Efficient support for sophisticated interactions between entities in distributed brokering systems
Applications and services are increasingly becoming network-centric. The devices with which applications and services need to interact span a wide spectrum that includes desktops, PDAs, appliances and other networked resources. Entities -- abstract users, resources and proxies thereto -- within these systems communicate with each other through the exchange of events, which are essentially messages with timestamps. These events encapsulate information pertaining to interactions such as transactions, data interchange, system conditions and finally the search, discovery and subsequent sharing of resources.
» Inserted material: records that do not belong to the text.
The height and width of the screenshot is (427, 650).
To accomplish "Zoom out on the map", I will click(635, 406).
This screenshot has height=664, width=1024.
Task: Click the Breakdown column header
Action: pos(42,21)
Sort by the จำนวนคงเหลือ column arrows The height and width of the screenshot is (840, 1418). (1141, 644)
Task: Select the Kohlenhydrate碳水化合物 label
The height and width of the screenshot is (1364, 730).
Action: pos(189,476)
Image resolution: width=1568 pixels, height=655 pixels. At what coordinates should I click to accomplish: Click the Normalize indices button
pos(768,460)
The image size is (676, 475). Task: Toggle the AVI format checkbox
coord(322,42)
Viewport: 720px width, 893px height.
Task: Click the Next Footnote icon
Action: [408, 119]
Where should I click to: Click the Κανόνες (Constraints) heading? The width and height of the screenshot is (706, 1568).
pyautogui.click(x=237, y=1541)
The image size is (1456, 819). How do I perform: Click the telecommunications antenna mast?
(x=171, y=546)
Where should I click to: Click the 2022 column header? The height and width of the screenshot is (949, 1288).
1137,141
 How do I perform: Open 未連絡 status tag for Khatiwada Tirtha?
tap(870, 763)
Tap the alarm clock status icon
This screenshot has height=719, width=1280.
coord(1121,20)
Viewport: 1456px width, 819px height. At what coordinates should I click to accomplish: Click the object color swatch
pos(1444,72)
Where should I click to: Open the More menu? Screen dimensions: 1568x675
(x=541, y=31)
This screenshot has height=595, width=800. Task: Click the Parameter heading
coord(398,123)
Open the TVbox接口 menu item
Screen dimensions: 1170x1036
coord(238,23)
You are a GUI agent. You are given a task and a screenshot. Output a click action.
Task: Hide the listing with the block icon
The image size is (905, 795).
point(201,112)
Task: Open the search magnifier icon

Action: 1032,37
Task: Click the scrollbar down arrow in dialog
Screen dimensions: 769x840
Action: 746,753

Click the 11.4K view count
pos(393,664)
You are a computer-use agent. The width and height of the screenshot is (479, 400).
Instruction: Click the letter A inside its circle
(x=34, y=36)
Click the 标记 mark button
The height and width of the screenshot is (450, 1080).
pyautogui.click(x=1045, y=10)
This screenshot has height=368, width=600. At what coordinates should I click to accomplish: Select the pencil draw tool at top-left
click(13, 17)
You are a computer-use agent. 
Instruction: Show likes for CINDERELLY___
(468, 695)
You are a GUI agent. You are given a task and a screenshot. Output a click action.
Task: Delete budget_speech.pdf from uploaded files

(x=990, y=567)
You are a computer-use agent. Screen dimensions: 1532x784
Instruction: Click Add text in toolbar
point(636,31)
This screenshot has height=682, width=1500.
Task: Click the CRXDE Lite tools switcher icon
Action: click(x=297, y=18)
Entities specify the type of interactions they are interested in. This usually involves a specification of the constraints that fields within the event (encapsulating the interaction) must satisfy prior to delivery to the entity in question. We refer to this evaluation of a constraint against a stored event as the matching process.
This is usually performed in a matching engine, which evaluates an event against a set of stored subscriptions. Depending on the type of the event and the complexity of the evaluated constraint there could be multiple matching engines residing within the system. For example, there could be a matching engine responsible for evaluating constraints specified using regular expressions and another for SQL-conforming constraints.
The matching process returns a set of destinations corresponding to the entities that specified the matching constraints. It is however infeasible to have every matching engine residing at every messaging node compute destinations based on calculations performed over the entire set of constraints present within the system. It is thus very important to efficiently organize these constraints. Scaling, availability and fault tolerance requirements entail that the messaging infrastructure hosting these entities, and routing their interactions, be based on a distributed network of cooperating nodes. The processing and servicing of events is, thus in itself, a distributed problem that involves several nodes and the links that connect them.
We suggest that inefficient approaches to either the calculation of, or routing to, destinations can result in unacceptable network degradations. Inefficient utilizations of the communal resource -- in this case the underlying networks and networked resources -- degrades the value of the resource for other applications/infrastructures that utilize this resource.
Entities, applications and services alike are then exposed to problems concomitant in such solutions. This usually leads to degraded response times at the entities and bottlenecks at nodes. It is clear that as interactions between entities get increasingly sophisticated and network-bound the stress placed on the network fabric (comprising the CPU and network cycles available) increases considerably.
We can identify three very important factors in any system that seeks to provide support for sophisticated interactions between entities. First, the organization of the nodes within the distributed messaging infrastructure plays a very crucial role. A sophisticated node organization scheme can allow the messaging infrastructure to scale to support entity configurations of arbitrary size. Furthermore, such a scheme also facilitates efficient constraint organization strategies, which in turn can enable sophisticated real time interactions. Second, the underlying solution should support sophisticated search/discovery and matching of events while allowing arbitrarily complex applications to be built upon these solutions. Resident matching engines need to provide support for increasingly complex and sophisticated qualifiers, for specifying constraints, that events should satisfy prior to being considered for delivery to applications. Matching engines need to evaluate events against stored constraints to compute target destinations.
Finally, destinations computed by the matching engines need to be routed by the messaging infrastructure. This routing should eschew paths that would involve failed or failure-suspected messaging nodes. Furthermore, the paths traversed to reach the final destinations must be along shorter routes with lower communication hops and lower overall communication latencies.
Solutions that address these issues obviate the need for every node to maintain the list of all constraints within the system. As a result every node does not perform matching, over the entire set of constraints, for every event that is received. This in turn implies that the computation costs are significantly lower. Furthermore, this cost of computing destinations is amortized over the nodes involved in the process of computing destinations.
We have investigated matching, routing and network utilization issues in the context of our research system NaradaBrokering [1,2]. NaradaBrokering addresses the three important factors to enable efficient dissemination of interactions. First, the cluster-based architecture ensures that the system can scale to support entity configurations of arbitrary size. Second, NaradaBrokering incorporates support for multiple matching engines residing in the system. The queries could be SQL (from JMS) or XPath based and the topics could be Integers, "/" separated strings or "<" tag, value tuples. The constraint organization scheme within the system ensures that destinations associated with interactions are computed efficiently and also that the number of operations performed to compute these destinations is low. Finally, there is the routing of events to the final destinations. The system does this routing by selectively deploying valid brokers to achieve the disseminations.
The organization of constraints, matching and finally the routing of events to valid destinations exploits the underlying cluster-based hierarchical topology deployed in NaradaBrokering.
. The NaradaBrokering Project at Indiana University. http://www.naradabrokering.org
. Shrideep Pallickara and Geoffrey Fox. NaradaBrokering: A Middleware Framework and Architecture for Enabling Durable Peer-to-Peer Grids. (To appear) Proceedings of the ACM/IFIP/USENIX International Middleware Conference.